**** INFORMATION

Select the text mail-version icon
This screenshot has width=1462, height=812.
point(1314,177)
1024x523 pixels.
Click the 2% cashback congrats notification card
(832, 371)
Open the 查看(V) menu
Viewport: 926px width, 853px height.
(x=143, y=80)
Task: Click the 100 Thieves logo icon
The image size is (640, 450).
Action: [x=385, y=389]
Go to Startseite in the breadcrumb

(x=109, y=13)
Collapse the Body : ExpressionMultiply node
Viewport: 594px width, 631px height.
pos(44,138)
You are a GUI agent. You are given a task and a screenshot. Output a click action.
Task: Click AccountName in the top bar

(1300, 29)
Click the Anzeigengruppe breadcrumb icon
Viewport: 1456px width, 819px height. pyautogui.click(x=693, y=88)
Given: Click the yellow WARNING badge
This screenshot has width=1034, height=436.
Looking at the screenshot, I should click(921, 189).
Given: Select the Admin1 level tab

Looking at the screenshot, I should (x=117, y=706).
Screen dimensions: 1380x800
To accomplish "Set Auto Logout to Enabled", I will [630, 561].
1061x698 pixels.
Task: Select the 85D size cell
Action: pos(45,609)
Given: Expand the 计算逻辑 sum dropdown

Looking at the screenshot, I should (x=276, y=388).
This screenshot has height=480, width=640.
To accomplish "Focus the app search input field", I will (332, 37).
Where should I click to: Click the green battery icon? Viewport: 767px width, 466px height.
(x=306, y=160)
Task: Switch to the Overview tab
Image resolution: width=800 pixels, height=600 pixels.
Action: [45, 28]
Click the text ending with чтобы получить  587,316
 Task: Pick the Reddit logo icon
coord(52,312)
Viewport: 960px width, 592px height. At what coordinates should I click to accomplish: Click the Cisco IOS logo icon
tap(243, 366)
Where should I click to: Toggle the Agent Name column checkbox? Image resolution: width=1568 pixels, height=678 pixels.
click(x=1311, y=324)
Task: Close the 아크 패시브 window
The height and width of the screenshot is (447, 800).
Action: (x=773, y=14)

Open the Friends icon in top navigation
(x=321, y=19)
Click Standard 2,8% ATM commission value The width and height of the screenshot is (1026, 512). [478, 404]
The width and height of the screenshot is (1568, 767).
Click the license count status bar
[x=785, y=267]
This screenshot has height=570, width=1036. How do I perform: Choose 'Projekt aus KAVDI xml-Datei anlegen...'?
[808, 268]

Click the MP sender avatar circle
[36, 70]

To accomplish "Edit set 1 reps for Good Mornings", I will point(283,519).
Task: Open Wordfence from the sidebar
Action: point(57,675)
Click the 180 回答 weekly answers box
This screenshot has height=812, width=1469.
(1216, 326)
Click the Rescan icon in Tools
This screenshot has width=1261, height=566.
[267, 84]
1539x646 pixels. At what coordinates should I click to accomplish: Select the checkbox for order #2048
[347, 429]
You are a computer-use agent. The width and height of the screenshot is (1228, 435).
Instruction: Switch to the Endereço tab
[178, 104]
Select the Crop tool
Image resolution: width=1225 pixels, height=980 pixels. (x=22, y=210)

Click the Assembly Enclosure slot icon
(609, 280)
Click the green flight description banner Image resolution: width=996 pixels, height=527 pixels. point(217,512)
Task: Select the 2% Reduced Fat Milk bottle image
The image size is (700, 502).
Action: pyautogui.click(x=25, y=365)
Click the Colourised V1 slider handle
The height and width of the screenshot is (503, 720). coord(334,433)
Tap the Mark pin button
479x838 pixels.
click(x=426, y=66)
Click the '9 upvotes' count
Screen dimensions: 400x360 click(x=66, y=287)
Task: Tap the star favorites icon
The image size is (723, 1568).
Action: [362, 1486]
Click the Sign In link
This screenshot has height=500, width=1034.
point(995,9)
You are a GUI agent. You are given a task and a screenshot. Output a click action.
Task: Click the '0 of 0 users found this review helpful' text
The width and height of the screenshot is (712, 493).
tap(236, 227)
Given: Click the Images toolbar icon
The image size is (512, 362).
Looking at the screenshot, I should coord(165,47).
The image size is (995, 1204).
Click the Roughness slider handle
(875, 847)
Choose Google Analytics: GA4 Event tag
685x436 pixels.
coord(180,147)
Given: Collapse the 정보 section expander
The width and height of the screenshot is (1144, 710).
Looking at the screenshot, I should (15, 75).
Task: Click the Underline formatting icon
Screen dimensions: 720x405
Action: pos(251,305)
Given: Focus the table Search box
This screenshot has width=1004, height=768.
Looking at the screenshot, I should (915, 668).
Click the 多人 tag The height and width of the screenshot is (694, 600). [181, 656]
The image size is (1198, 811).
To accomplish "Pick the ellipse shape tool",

********

- EXERCISE
Each line in the data that holds the string "Focus" must be returned.

- FINISHED EXERCISE
To accomplish "Focus the app search input field", I will (332, 37).
Given: Focus the table Search box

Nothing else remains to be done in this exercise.